BEIRUT (AP) — The International Committee of the Red Cross said Saturday it is in contact with "parties" involved in a limited Syrian truce that will see the reciprocal transfer of thousands of Shiites and Sunnis from two battlegrounds.
Damascus-based spokesman Pawel Krzysiek told The Associated Press that the ICRC is not taking part in the negotiations but will serve as a "neutral humanitarian intermediary," adding that "our involvement would concern only humanitarian service Red Cross is able to offer."
His comments came after a U.N.-backed truce was reached to end months of fighting between Sunni insurgents and pro-government forces, including fighters from Lebanon's militant Hezbollah group.
The transfer will allow Sunni insurgents and their families' safe passage out of the central town of Zabadani in return for safe passage for Shiite civilians in the northern villages of Foua and Kfarya, which have been besieged by insurgents. Some 10,000 Shiite civilians and wounded pro-government fighters from the two villages in the rebel-controlled Idlib province will be allowed to leave.
The ICRC announcement came as an activist group said preparations are underway in Zabadani, Foua and Kfarya to "implement the first steps" of the agreement.

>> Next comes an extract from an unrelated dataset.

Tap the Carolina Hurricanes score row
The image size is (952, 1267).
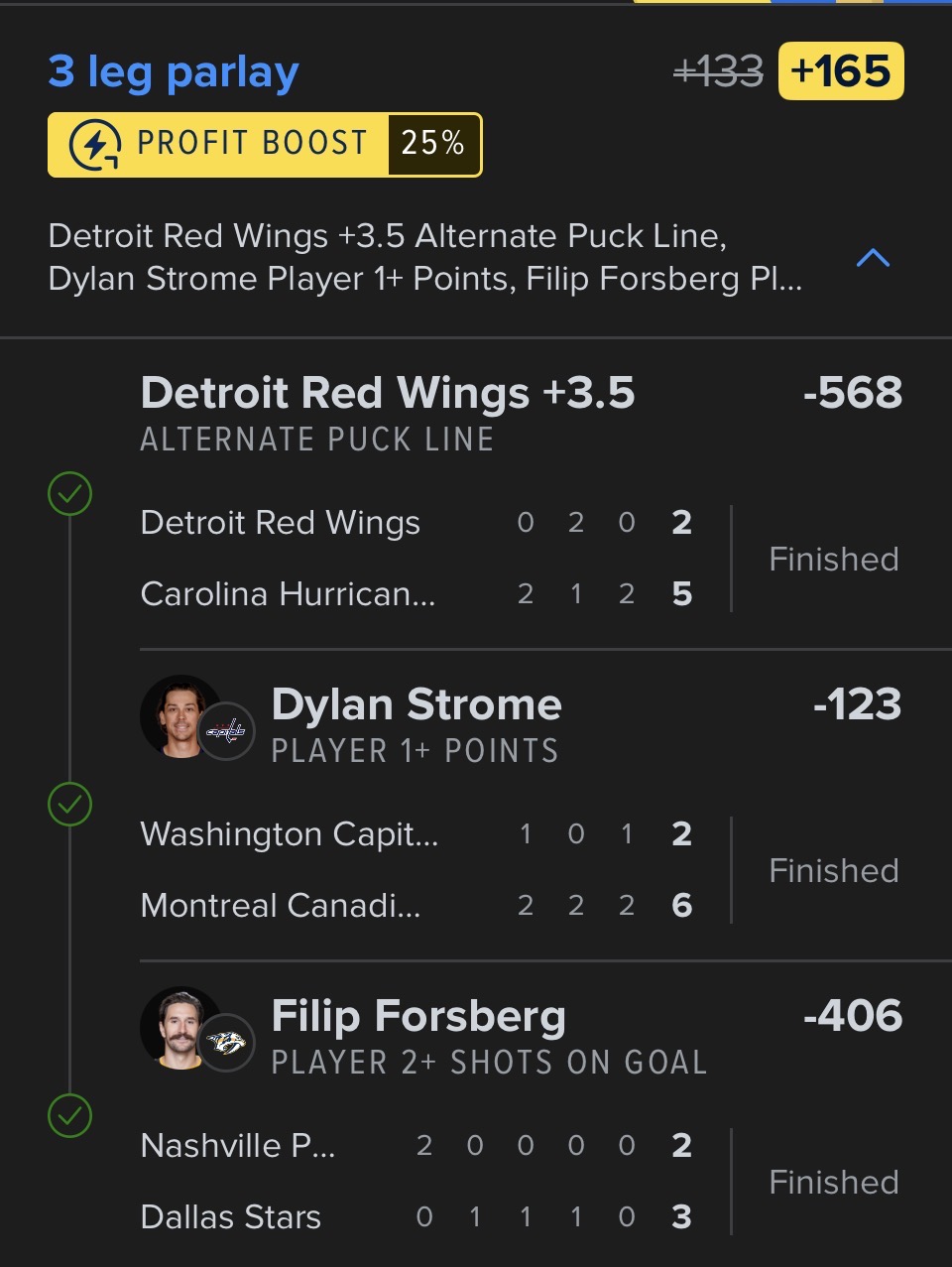416,594
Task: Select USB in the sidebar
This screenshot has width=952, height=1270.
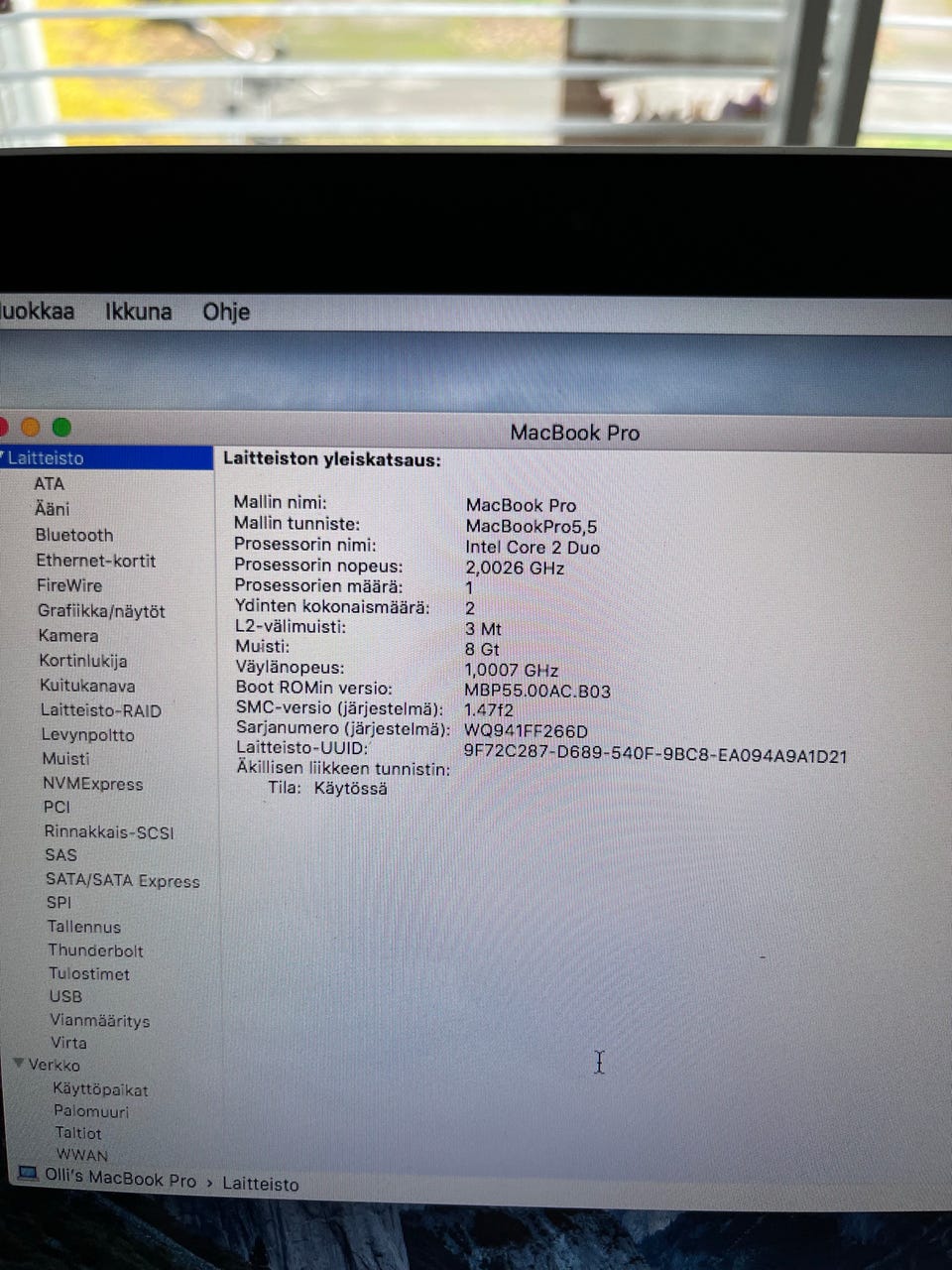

The Britain-based Syrian Observatory for Human Rights, which relies on a network of activists inside Syria, said dozens of seriously wounded people in clinics in Foua and Kfarya are ready to be transferred. It added that some roads have been cleared in Zabadani so that ambulances can take fighters and their families to Idlib.
If implemented, the agreement would be another rare example of international diplomacy successfully brokering an end to fighting in specific areas in Syria. The U.N. previously brokered a cease-fire in 2014 to end a two-year government siege in the central city of Homs.
The Observatory said the six-month truce deal reached this week would include the release of rebel detainees. Turkey and Iran sponsored the deal, it added.
"The vehicles have been ready since the morning but no one has moved yet," Observatory director Rami Abdurrahman said by telephone. He said all the vehicles are from the Syrian Arab Red Crescent, and that the ICRC will supervise the mission.
A Lebanese politician who closely follows the situation in Syria said the agreement should be implemented "soon," adding that the situation now is in the hands of the U.N. The official spoke on condition of anonymity because he was not authorized to brief reporters on the matter.
Syria's conflict has killed more than 250,000 people and wounded at least a million since it began in 2011.